Love is not just a feeling. Before you pounce on me, hear me out. Love entails emotions but is not one in itself. Love is not like happiness or pain; it ought to be a long term experience. The crux of marital and relationship problems lies with thinking love is just a feeling and taking actions based on those feelings. If it were just a feeling, you wouldn’t feel like it on some days, and when those days come, you’ll pack your bags and bail. Love is a character.
It’s a spirit.
It is patient, kind, faithful, loyal, courageous, truthful, long suffering, tender and peaceful. All these things, in my opinion, are not feelings. They constitute a behavior. Love cannot be just a nitpicky feeling.
Love is a decision. I am not sure I believe in ‘Love at first sight’. As a matter of fact, I think there is no such thing but in the grapple for perfection, we build our hopes upon a chimera that passes away like the morning mist. Ask the married folks around you, it’s the decision that binds you and not the feelings, all the time. On some days, you’ll look at that sexy hunk of a husband and see a leprechaun. Oh and that pretty ass wife might look like the Grinch who stole the good life from you. So yes, it’s a decision. It requires conscious effort to keep it together.

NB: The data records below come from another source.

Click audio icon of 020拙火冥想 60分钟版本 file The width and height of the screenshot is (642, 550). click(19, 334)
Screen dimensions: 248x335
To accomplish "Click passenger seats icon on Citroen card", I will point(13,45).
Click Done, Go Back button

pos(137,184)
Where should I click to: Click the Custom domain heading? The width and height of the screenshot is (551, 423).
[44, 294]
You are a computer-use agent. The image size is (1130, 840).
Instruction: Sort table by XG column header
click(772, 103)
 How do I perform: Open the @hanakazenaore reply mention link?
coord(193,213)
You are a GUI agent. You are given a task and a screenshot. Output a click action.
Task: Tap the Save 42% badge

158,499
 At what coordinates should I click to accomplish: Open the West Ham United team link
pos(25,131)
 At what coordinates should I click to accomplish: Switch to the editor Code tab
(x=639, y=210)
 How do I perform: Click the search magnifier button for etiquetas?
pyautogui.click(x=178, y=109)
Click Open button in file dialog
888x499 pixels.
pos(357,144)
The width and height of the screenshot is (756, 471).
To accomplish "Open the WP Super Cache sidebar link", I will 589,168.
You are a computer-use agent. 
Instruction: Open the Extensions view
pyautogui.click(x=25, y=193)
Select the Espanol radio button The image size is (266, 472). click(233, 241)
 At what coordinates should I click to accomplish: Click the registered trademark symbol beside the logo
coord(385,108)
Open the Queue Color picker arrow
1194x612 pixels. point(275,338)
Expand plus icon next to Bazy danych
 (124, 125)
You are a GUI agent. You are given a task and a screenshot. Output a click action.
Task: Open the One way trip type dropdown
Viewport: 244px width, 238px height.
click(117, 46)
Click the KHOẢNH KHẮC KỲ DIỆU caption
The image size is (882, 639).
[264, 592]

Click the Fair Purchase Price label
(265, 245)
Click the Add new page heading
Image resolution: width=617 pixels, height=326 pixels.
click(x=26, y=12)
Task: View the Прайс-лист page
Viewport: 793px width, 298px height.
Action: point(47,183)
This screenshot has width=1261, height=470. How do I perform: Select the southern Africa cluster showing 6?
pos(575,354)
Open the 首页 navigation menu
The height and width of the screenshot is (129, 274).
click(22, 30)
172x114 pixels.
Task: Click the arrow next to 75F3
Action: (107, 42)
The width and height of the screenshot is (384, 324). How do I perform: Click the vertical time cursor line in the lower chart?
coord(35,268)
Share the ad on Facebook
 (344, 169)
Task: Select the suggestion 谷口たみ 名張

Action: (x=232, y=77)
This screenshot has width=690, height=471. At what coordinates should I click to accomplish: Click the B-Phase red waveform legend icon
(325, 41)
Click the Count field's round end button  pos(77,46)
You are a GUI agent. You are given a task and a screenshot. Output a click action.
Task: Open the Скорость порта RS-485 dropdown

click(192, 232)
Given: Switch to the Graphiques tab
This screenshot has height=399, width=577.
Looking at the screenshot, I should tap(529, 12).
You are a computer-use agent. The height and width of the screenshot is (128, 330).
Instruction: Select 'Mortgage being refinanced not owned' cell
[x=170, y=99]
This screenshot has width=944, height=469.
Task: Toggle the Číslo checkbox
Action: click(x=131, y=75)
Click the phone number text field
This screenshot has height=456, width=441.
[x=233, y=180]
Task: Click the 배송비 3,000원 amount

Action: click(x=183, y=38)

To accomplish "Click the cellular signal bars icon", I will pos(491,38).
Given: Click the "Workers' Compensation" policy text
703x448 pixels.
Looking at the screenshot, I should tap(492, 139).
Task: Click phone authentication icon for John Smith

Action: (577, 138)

Love is an art. It requires adornment, trimming, renewal. Leave it alone and it becomes dreary. The candles must be kept burning. You don’t fall in love and leave it alone. You strive to stay in it. You have to do certain things to cause greater endearment and to arouse thrill and desire, and then the love grows. Yes, love grows just as it diminishes. Like any discipline, it has branches that complete the circuit. Learn the art of seduction and sex, understand the value of friendship, Keep fit and stay attractive, acquire financial and investment skills, Invest in each others’ strengths and dreams, indulge your fantasies, and yes, learn the art of fun. Just like any art, it can be learnt; how else do we explain the success of betrothals? How else can we explain accepting in-laws and step kids? How else can we explain accepting and loving someone undeserving of our affection? Loving is an art honed with subtlety.
Love is a force. I’d say it is one of the strongest forces controlling the universe. Like sex and money, the power coursing from it is mind-blowing. Love changes people, mends broken hearts, offers hope and bestows life. Love gives you the power to tame the brutality of man. Loving a spouse wields greater life-transforming power than nagging or cussing.
Love may never be enough. As uncanny as this may sound, I’ve heard of couples who loved each other a great deal but couldn’t make it work. This is where compatibility, aspirations, money and all those feelings come in. Even with love, we have to find other things. In financial crisis, you may not see the love and may not be able to deal with that. If you have conflicting core values, you may not think love enough reason to discard the core of your being. Some prior decisions or commitments may not give way to love. So as amazing as love is, it needs more than itself to work.
Love is precious. Don’t waste it on people who are too shallow to understand it. Start by loving God and then yourself. It makes it easier to love another and be loved. In loving him, God teaches you to love and accept yourself, showing you to be better than you already are. In having someone who you are accountable to, you will cherish what you have with others and treat them with such affection as is bestowed on you.
I’m still learning and I earnestly desire that one day I’ll experience these things of which I write. I’d love to hear your opinions on the subject matter.